SET PROBLEM 1 –
Convert the stored dataset entries into a JSON list of strings with one string per line, skipping blank lines and leaving out the pictures.

SOURCE EXTRACT –
Begin
# Brazilian Investment Funds Overview

This project main objective is to map investment fund market in Brazil. Investment funds can trade in different types of assets, like financial products (stocks, options, debentures), real state or buying part of other funds. Each fund raises capital by offering quotas, this can be an ongoing process (open fund) or only one time offer (closed fund).

The funds are created and managed by a financial institution (manager). Managers will also take care of all the paper work involving fund rules, which index should investors use as benchmark and general structure so a bank can issue the fund. The bank role is so ensure the fund is legit, has the paperwork in order and distribute the financial sheets so potential investor can buy a quota. This is a very efficient way to poll resources and diversify the risk for all parties involved.
End
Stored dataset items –
Begin
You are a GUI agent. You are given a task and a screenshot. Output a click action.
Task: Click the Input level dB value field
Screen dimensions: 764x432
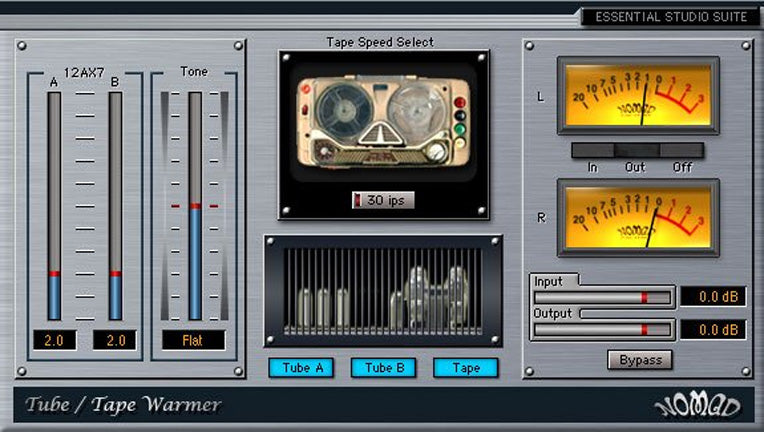coord(712,296)
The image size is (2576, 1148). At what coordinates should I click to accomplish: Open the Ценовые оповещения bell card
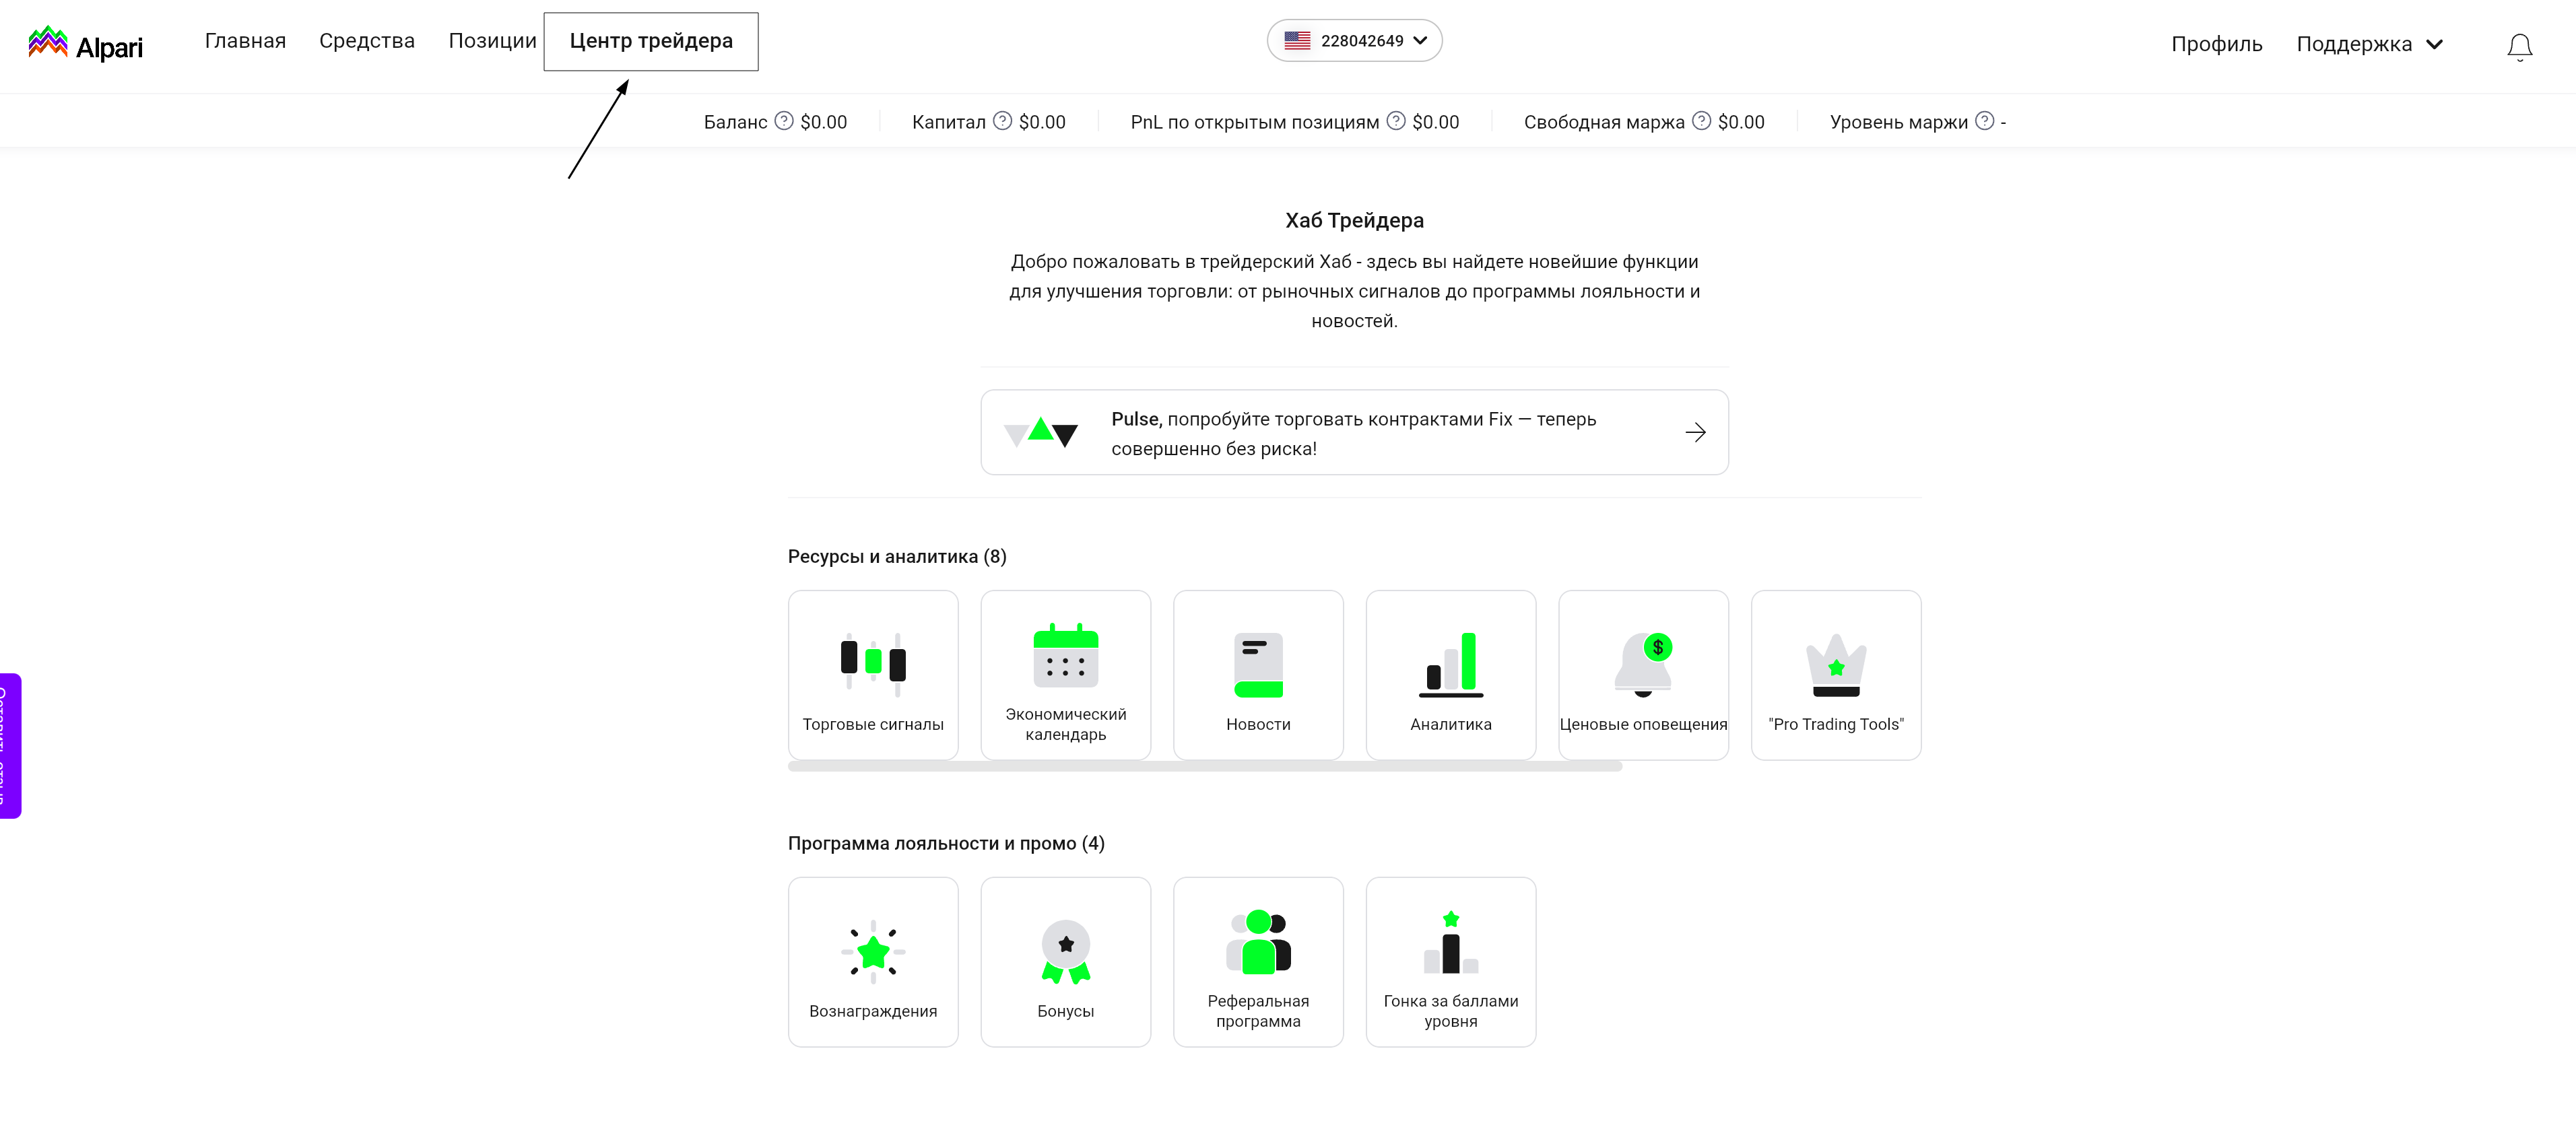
End
SET PROBLEM 2 –
Output the passage of the Brazilian investment funds overview from "This project main" to "all parties involved." word for word.

WORKED ANSWER 1 –
[
  "You are a GUI agent. You are given a task and a screenshot. Output a click action.",
  "Task: Click the Input level dB value field",
  "Screen dimensions: 764x432",
  "coord(712,296)",
  "The image size is (2576, 1148). At what coordinates should I click to accomplish: Open the Ценовые оповещения bell card"
]

WORKED ANSWER 2 –
This project main objective is to map investment fund market in Brazil. Investment funds can trade in different types of assets, like financial products (stocks, options, debentures), real state or buying part of other funds. Each fund raises capital by offering quotas, this can be an ongoing process (open fund) or only one time offer (closed fund).

The funds are created and managed by a financial institution (manager). Managers will also take care of all the paper work involving fund rules, which index should investors use as benchmark and general structure so a bank can issue the fund. The bank role is so ensure the fund is legit, has the paperwork in order and distribute the financial sheets so potential investor can buy a quota. This is a very efficient way to poll resources and diversify the risk for all parties involved.